> **PROBLEM DESCRIPTION**
Below are entries. Give back exactly the lines from the one containing "Task: Open three-dot menu for Wearium result" through the one containing "Select the Delistings tab", inclusive, without the pictures.

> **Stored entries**
+--

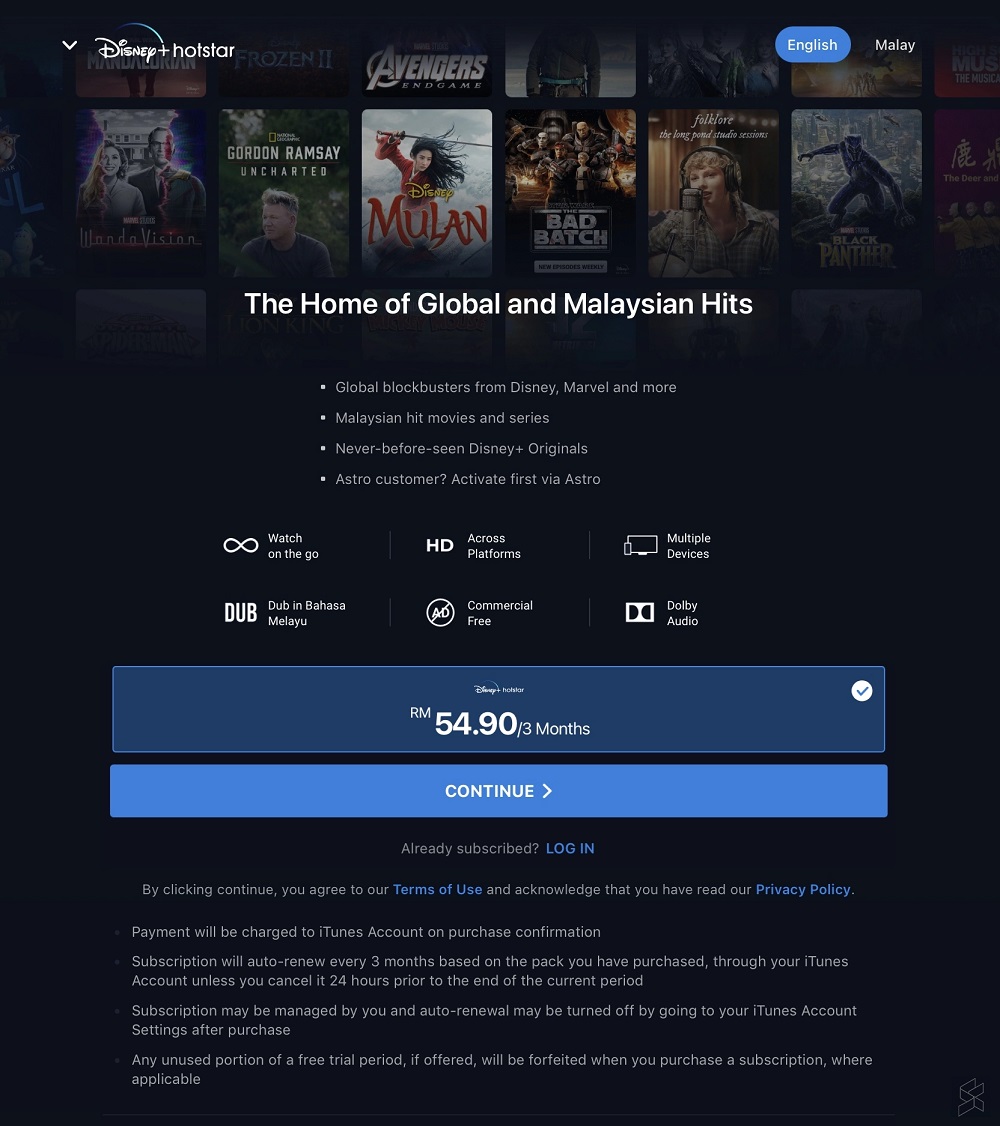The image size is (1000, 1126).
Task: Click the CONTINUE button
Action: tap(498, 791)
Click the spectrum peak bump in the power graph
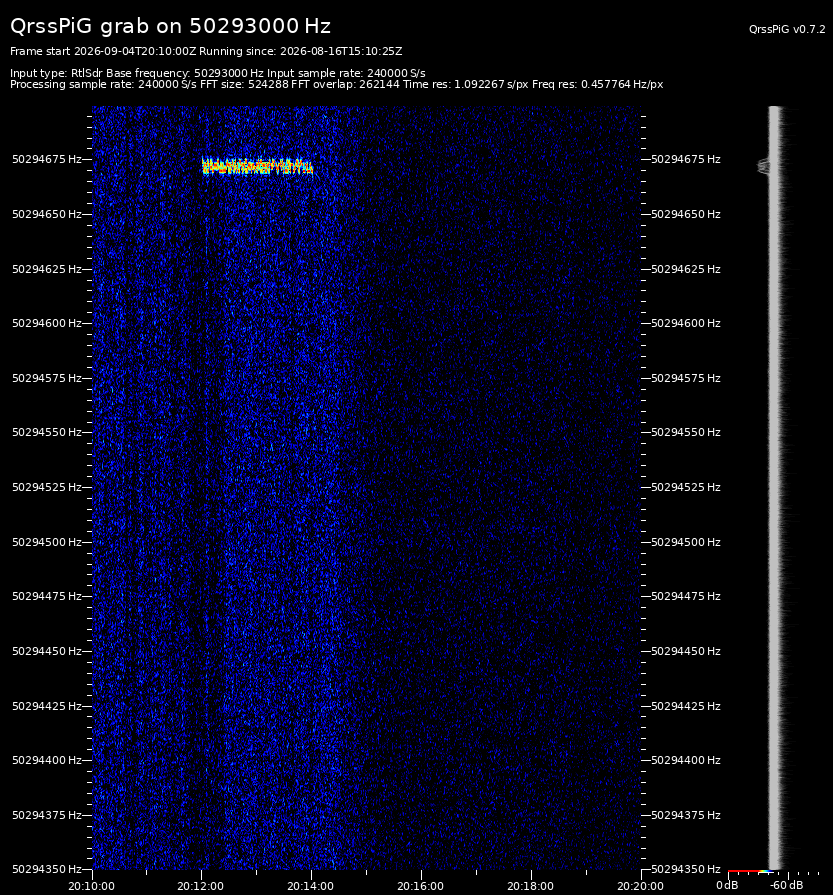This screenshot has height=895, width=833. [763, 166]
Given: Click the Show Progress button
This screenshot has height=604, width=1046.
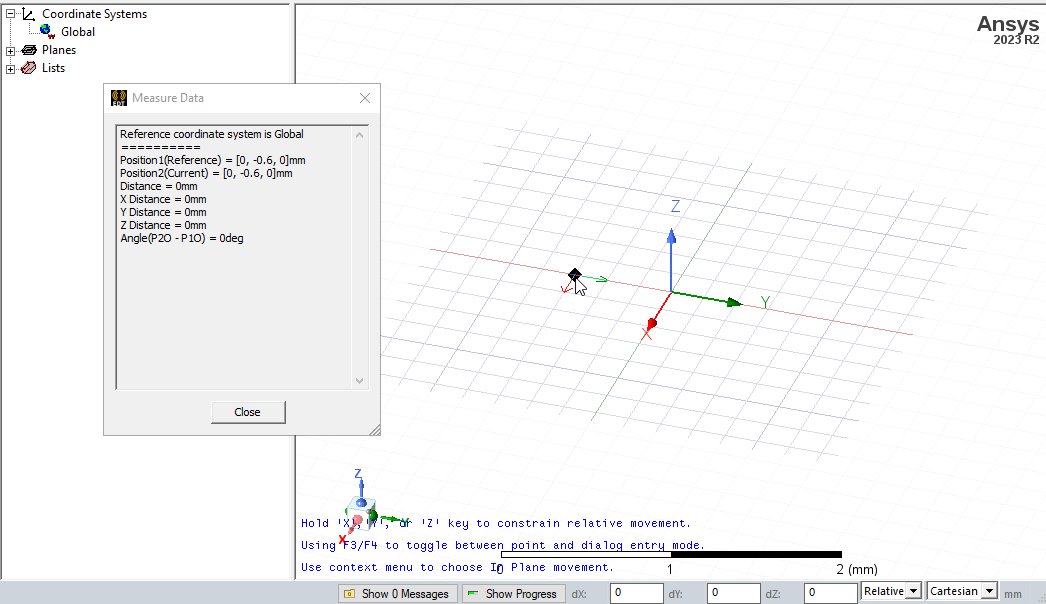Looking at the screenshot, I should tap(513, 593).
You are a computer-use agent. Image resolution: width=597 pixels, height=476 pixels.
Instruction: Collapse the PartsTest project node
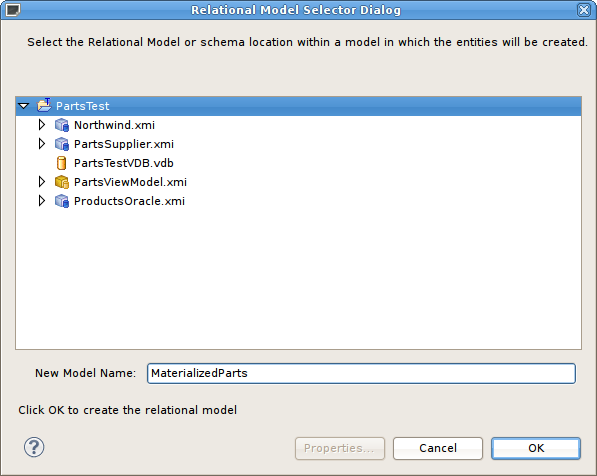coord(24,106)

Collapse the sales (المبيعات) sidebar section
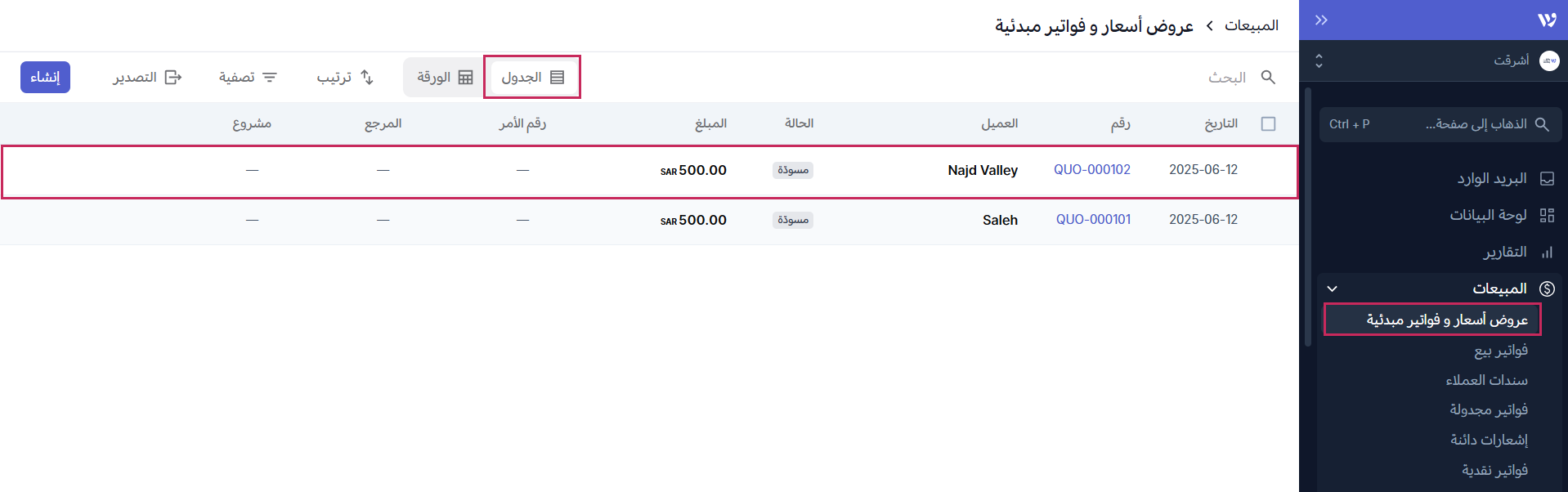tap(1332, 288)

+--

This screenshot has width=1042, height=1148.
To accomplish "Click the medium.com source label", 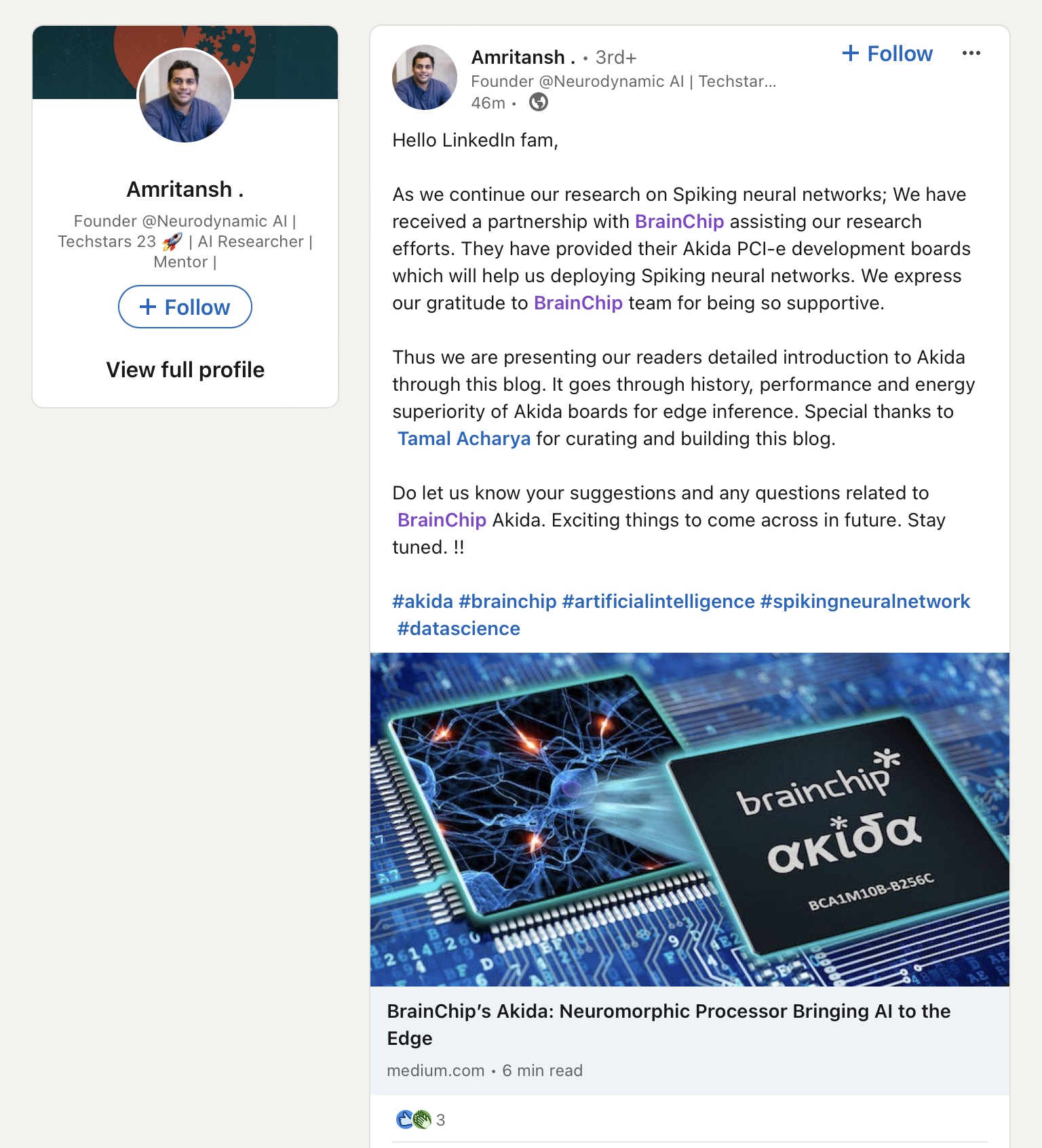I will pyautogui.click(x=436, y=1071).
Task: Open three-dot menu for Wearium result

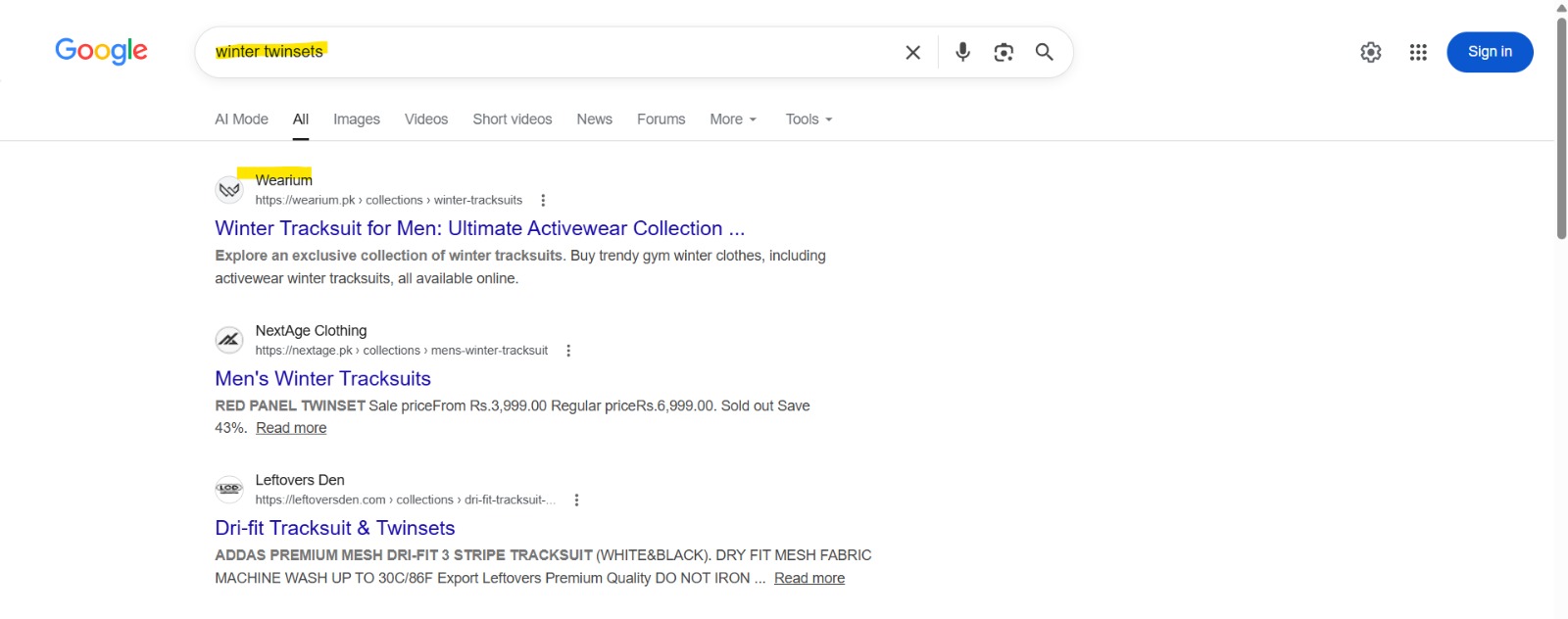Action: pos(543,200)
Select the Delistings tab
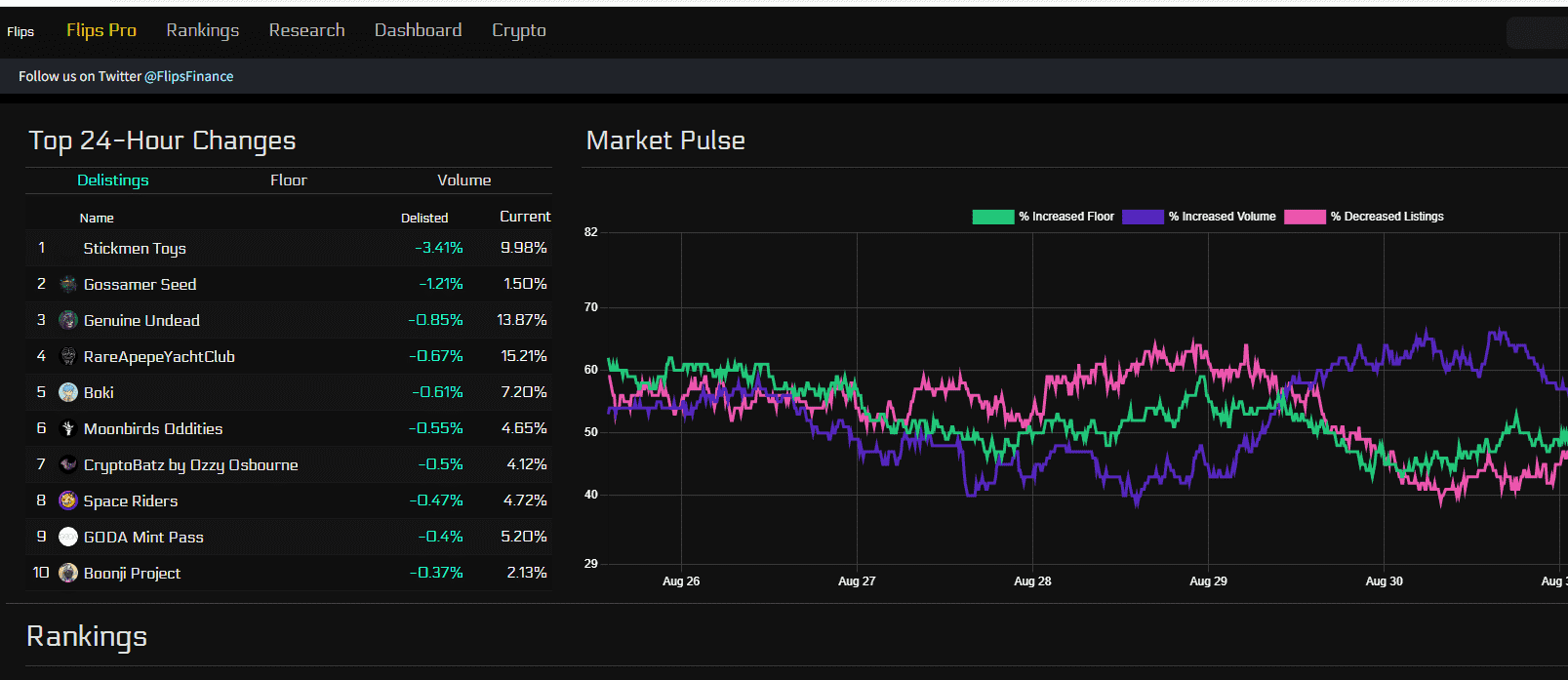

+--

> **TASK OUTPUT**
Task: Open three-dot menu for Wearium result

Action: pos(543,200)
Select the Delistings tab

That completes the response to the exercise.